Saved entries:
══════════

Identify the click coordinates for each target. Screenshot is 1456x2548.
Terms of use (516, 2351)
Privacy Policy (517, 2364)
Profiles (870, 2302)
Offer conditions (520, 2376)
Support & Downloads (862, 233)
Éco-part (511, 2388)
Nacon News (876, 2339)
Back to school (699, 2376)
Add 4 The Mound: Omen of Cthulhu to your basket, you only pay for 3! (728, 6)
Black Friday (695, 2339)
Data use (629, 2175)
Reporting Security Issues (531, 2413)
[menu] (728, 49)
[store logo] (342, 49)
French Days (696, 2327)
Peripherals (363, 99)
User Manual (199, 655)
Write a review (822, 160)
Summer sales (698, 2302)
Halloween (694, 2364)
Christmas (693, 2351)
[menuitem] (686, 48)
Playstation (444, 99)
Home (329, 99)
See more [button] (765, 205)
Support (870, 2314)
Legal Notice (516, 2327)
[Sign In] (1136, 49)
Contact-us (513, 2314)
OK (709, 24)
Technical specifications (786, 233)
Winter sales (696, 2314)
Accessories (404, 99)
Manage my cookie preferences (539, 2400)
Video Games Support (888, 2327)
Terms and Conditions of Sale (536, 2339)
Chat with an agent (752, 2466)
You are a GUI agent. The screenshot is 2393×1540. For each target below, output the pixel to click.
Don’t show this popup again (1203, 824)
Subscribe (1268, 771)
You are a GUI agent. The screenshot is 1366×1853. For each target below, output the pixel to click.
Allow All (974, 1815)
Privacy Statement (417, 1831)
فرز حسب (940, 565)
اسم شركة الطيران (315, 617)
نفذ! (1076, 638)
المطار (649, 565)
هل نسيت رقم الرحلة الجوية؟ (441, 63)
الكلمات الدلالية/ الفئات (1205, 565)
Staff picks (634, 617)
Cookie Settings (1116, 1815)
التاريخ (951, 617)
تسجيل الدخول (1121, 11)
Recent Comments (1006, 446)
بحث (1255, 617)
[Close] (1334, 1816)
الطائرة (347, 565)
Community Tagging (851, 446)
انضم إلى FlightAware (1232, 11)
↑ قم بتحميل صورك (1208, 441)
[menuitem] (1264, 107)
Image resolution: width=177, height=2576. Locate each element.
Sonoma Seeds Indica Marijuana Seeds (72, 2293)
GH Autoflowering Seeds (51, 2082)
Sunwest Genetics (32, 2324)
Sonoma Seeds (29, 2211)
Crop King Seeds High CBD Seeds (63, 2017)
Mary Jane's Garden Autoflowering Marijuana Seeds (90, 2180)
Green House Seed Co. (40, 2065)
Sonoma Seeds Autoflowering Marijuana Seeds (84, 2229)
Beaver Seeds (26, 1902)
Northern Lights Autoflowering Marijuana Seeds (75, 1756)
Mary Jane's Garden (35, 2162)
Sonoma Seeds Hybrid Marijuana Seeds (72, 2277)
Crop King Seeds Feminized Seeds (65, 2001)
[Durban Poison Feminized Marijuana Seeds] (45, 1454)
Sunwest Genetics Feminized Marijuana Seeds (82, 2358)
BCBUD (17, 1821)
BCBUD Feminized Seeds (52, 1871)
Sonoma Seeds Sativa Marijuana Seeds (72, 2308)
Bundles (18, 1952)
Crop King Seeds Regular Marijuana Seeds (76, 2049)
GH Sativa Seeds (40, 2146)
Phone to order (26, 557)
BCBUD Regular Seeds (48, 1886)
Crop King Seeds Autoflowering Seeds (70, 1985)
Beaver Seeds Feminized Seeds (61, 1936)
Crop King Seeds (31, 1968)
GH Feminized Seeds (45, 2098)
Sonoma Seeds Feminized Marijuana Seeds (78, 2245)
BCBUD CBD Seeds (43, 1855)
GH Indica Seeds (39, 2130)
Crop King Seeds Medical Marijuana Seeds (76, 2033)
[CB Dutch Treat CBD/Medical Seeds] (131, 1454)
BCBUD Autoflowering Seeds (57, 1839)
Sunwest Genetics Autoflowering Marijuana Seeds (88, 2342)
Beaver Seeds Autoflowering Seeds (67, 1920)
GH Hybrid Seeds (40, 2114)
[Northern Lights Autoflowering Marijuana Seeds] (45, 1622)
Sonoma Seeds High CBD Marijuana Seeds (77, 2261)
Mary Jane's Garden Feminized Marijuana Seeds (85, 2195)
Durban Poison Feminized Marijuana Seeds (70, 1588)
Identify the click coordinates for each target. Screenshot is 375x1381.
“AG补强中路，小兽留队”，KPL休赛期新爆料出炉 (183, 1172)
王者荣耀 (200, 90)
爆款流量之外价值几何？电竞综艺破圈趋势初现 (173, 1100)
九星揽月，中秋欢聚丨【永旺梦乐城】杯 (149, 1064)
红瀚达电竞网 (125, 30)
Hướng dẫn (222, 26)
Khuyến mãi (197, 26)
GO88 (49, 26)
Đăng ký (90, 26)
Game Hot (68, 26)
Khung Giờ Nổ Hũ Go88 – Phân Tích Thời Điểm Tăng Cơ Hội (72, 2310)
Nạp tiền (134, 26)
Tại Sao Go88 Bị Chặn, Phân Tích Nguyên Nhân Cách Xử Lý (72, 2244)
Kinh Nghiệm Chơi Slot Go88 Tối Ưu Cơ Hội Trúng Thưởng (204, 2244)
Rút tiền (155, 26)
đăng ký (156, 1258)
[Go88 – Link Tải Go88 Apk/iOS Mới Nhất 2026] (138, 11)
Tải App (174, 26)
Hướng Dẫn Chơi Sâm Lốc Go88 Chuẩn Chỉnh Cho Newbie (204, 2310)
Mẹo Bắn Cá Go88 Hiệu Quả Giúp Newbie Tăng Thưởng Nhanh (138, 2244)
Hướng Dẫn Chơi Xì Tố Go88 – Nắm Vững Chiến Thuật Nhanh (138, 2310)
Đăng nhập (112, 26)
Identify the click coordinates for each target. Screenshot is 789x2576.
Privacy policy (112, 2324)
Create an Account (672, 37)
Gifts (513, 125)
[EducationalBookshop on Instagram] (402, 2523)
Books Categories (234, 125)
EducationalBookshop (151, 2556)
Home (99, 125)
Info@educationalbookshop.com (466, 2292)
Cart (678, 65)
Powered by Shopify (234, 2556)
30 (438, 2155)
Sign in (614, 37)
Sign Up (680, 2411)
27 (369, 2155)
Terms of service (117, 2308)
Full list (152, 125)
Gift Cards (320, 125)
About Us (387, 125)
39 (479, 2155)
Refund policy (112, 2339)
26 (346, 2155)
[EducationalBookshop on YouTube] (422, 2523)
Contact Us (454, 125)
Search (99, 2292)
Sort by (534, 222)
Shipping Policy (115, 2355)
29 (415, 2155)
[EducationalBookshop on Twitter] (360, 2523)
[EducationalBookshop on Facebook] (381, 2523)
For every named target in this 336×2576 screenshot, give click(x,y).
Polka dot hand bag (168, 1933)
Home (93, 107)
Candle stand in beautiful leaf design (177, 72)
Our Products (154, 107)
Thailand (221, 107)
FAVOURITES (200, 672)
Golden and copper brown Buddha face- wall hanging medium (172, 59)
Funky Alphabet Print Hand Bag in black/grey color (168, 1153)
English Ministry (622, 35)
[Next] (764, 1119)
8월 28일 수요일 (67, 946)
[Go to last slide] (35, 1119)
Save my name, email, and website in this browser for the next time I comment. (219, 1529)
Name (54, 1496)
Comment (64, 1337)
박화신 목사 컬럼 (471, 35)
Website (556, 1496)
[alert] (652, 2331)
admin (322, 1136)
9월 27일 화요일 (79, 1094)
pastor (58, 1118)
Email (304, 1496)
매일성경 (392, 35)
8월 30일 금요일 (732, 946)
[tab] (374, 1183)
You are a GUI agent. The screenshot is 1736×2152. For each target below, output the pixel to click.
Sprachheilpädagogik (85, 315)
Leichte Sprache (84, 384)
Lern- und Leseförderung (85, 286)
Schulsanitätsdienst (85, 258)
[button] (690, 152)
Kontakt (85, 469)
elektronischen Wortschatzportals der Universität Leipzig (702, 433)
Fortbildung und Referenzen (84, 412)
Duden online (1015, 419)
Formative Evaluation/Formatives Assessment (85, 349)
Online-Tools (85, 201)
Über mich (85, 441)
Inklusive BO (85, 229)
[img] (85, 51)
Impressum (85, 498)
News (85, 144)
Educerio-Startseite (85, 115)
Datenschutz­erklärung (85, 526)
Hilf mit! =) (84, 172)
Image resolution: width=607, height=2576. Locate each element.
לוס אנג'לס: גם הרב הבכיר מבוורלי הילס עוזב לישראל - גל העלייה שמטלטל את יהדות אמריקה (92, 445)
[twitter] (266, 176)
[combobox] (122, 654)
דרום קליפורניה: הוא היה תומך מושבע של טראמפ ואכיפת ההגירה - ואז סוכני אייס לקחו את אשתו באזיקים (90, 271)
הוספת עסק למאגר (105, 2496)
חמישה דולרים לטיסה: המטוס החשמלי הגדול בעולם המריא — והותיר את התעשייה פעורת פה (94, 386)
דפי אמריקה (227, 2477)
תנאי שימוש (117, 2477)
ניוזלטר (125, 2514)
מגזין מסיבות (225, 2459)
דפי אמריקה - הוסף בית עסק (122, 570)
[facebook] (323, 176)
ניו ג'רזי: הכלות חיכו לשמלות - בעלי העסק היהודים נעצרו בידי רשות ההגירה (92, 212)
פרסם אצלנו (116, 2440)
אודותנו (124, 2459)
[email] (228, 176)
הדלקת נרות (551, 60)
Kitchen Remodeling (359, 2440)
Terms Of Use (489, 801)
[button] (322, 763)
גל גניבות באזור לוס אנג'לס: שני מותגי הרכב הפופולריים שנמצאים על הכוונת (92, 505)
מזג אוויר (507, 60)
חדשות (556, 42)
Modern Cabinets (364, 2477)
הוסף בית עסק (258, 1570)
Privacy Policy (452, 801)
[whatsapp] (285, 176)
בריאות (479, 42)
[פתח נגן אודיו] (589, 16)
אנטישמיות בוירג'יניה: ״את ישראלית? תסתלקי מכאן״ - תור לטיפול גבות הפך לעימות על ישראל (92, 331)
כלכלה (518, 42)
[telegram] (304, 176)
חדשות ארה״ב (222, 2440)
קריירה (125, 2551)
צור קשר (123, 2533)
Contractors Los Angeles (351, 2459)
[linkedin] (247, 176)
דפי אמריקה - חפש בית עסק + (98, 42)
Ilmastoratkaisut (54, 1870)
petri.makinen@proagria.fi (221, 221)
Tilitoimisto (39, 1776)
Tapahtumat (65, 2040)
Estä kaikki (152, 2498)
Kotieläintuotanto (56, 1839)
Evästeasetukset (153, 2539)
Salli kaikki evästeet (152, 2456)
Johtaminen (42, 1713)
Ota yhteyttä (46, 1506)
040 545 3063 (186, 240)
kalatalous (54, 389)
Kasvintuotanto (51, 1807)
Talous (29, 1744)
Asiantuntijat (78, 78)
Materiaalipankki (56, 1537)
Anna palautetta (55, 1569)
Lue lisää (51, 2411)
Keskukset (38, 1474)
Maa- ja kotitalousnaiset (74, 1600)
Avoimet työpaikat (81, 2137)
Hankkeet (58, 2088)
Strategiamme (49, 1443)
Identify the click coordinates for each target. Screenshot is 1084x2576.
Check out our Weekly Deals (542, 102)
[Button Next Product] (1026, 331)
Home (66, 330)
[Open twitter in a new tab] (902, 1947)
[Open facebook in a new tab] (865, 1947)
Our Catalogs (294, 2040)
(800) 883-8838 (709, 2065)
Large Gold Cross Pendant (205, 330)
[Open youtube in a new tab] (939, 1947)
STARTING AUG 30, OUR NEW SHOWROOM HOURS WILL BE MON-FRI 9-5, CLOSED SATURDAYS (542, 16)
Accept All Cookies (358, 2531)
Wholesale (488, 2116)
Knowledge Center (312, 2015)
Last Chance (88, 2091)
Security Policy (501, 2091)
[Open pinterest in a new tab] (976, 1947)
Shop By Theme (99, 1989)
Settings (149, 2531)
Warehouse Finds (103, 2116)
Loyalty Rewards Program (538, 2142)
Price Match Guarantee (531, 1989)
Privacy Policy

══════════

PROBLEM TO SOLVE:
Which lines belong in the answer? Exactly those from the first line of the entries through the line holding "Data use (629, 2175)", inclusive, copied unchanged.

TASK SOLUTION:
Identify the click coordinates for each target. Screenshot is 1456x2548.
Terms of use (516, 2351)
Privacy Policy (517, 2364)
Profiles (870, 2302)
Offer conditions (520, 2376)
Support & Downloads (862, 233)
Éco-part (511, 2388)
Nacon News (876, 2339)
Back to school (699, 2376)
Add 4 The Mound: Omen of Cthulhu to your basket, you only pay for 3! (728, 6)
Black Friday (695, 2339)
Data use (629, 2175)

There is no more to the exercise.